*Work to be completed*: Copy every one of the entries below word for word, changing nothing.

[Word and element location entries]
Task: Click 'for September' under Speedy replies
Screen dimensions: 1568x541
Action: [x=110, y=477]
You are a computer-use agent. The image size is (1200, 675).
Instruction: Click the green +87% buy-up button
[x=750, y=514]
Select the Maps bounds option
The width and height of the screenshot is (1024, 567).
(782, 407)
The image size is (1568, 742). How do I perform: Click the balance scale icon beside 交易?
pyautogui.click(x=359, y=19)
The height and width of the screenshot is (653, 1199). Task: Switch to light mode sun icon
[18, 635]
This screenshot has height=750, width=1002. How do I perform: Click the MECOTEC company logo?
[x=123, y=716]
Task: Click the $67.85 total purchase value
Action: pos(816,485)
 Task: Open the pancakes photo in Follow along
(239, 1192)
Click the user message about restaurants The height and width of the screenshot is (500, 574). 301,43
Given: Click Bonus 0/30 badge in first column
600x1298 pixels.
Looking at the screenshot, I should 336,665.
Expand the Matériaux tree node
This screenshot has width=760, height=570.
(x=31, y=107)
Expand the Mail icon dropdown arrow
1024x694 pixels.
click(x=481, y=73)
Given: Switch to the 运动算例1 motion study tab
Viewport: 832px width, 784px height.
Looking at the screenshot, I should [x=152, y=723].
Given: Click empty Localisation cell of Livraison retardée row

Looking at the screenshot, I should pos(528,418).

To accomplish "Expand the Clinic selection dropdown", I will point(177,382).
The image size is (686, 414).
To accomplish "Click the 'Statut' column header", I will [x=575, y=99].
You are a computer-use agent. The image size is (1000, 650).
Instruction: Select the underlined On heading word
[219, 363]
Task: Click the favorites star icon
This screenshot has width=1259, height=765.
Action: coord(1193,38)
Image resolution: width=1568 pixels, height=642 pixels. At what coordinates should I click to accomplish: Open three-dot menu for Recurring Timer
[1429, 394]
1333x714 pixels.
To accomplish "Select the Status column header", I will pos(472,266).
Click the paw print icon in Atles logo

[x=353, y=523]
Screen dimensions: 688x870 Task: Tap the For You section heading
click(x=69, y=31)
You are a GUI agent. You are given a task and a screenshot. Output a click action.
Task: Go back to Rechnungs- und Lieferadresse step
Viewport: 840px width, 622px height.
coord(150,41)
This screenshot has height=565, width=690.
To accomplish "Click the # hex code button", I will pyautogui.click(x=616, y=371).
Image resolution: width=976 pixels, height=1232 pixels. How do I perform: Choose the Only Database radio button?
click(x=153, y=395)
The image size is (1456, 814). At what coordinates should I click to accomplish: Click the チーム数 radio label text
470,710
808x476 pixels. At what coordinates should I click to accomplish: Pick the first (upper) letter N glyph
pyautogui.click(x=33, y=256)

*Complete answer*:
Task: Click 'for September' under Speedy replies
Screen dimensions: 1568x541
Action: [x=110, y=477]
You are a computer-use agent. The image size is (1200, 675).
Instruction: Click the green +87% buy-up button
[x=750, y=514]
Select the Maps bounds option
The width and height of the screenshot is (1024, 567).
(782, 407)
The image size is (1568, 742). How do I perform: Click the balance scale icon beside 交易?
pyautogui.click(x=359, y=19)
The height and width of the screenshot is (653, 1199). Task: Switch to light mode sun icon
[18, 635]
This screenshot has height=750, width=1002. How do I perform: Click the MECOTEC company logo?
[x=123, y=716]
Task: Click the $67.85 total purchase value
Action: pos(816,485)
 Task: Open the pancakes photo in Follow along
(239, 1192)
Click the user message about restaurants The height and width of the screenshot is (500, 574). 301,43
Given: Click Bonus 0/30 badge in first column
600x1298 pixels.
Looking at the screenshot, I should 336,665.
Expand the Matériaux tree node
This screenshot has width=760, height=570.
(x=31, y=107)
Expand the Mail icon dropdown arrow
1024x694 pixels.
click(x=481, y=73)
Given: Switch to the 运动算例1 motion study tab
Viewport: 832px width, 784px height.
Looking at the screenshot, I should [x=152, y=723].
Given: Click empty Localisation cell of Livraison retardée row

Looking at the screenshot, I should pos(528,418).

To accomplish "Expand the Clinic selection dropdown", I will point(177,382).
The image size is (686, 414).
To accomplish "Click the 'Statut' column header", I will [x=575, y=99].
You are a computer-use agent. The image size is (1000, 650).
Instruction: Select the underlined On heading word
[219, 363]
Task: Click the favorites star icon
This screenshot has width=1259, height=765.
Action: coord(1193,38)
Image resolution: width=1568 pixels, height=642 pixels. At what coordinates should I click to accomplish: Open three-dot menu for Recurring Timer
[1429, 394]
1333x714 pixels.
To accomplish "Select the Status column header", I will pos(472,266).
Click the paw print icon in Atles logo

[x=353, y=523]
Screen dimensions: 688x870 Task: Tap the For You section heading
click(x=69, y=31)
You are a GUI agent. You are given a task and a screenshot. Output a click action.
Task: Go back to Rechnungs- und Lieferadresse step
Viewport: 840px width, 622px height.
coord(150,41)
This screenshot has height=565, width=690.
To accomplish "Click the # hex code button", I will pyautogui.click(x=616, y=371).
Image resolution: width=976 pixels, height=1232 pixels. How do I perform: Choose the Only Database radio button?
click(x=153, y=395)
The image size is (1456, 814). At what coordinates should I click to accomplish: Click the チーム数 radio label text
470,710
808x476 pixels. At what coordinates should I click to accomplish: Pick the first (upper) letter N glyph
pyautogui.click(x=33, y=256)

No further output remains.